## [RECORDS FOR THIS TASK]
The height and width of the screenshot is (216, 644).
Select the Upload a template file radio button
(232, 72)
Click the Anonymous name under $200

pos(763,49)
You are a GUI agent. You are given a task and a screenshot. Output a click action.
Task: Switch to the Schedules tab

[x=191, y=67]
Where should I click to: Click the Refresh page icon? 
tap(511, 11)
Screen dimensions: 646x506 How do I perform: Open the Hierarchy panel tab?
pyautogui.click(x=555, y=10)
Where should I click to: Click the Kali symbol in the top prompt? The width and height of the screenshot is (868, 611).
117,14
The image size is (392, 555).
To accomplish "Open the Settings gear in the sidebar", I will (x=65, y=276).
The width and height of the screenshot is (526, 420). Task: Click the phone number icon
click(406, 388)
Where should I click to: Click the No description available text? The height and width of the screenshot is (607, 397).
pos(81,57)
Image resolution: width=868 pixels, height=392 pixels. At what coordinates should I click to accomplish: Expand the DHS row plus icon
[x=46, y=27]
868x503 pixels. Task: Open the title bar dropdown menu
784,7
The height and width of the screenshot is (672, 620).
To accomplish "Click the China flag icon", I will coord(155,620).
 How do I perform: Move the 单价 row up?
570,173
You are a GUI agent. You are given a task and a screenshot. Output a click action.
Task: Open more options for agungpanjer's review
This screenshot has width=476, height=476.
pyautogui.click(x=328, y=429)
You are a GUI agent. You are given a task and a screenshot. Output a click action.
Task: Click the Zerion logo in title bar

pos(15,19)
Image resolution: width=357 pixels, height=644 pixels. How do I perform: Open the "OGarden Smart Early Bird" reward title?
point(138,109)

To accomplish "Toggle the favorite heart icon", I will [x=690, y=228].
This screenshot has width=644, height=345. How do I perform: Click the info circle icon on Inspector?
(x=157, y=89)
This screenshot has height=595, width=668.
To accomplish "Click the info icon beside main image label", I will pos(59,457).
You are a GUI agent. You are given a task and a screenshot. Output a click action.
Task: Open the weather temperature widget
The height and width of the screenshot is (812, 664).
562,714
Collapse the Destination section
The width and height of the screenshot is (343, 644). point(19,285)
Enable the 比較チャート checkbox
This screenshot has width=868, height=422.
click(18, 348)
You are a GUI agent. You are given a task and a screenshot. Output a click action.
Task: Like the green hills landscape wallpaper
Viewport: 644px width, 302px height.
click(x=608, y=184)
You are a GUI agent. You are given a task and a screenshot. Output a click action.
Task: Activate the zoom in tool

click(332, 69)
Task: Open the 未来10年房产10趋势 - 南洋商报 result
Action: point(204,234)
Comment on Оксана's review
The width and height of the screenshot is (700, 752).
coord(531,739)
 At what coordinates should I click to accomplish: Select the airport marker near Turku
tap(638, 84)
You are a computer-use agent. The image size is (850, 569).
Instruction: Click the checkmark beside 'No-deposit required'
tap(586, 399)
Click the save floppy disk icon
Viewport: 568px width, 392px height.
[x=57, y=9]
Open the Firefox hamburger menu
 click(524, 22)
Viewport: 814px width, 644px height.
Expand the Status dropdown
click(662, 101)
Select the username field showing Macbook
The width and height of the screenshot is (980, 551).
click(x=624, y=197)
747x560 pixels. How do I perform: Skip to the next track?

## [WHAT IS BEING ASKED]
Nothing but the lines from the one holding "Task: Activate the zoom in tool" through the last line of the data may be output, and each must match exactly.

## [TASK OUTPUT]
Task: Activate the zoom in tool

click(332, 69)
Task: Open the 未来10年房产10趋势 - 南洋商报 result
Action: point(204,234)
Comment on Оксана's review
The width and height of the screenshot is (700, 752).
coord(531,739)
 At what coordinates should I click to accomplish: Select the airport marker near Turku
tap(638, 84)
You are a computer-use agent. The image size is (850, 569).
Instruction: Click the checkmark beside 'No-deposit required'
tap(586, 399)
Click the save floppy disk icon
Viewport: 568px width, 392px height.
[x=57, y=9]
Open the Firefox hamburger menu
 click(524, 22)
Viewport: 814px width, 644px height.
Expand the Status dropdown
click(662, 101)
Select the username field showing Macbook
The width and height of the screenshot is (980, 551).
click(x=624, y=197)
747x560 pixels. How do I perform: Skip to the next track?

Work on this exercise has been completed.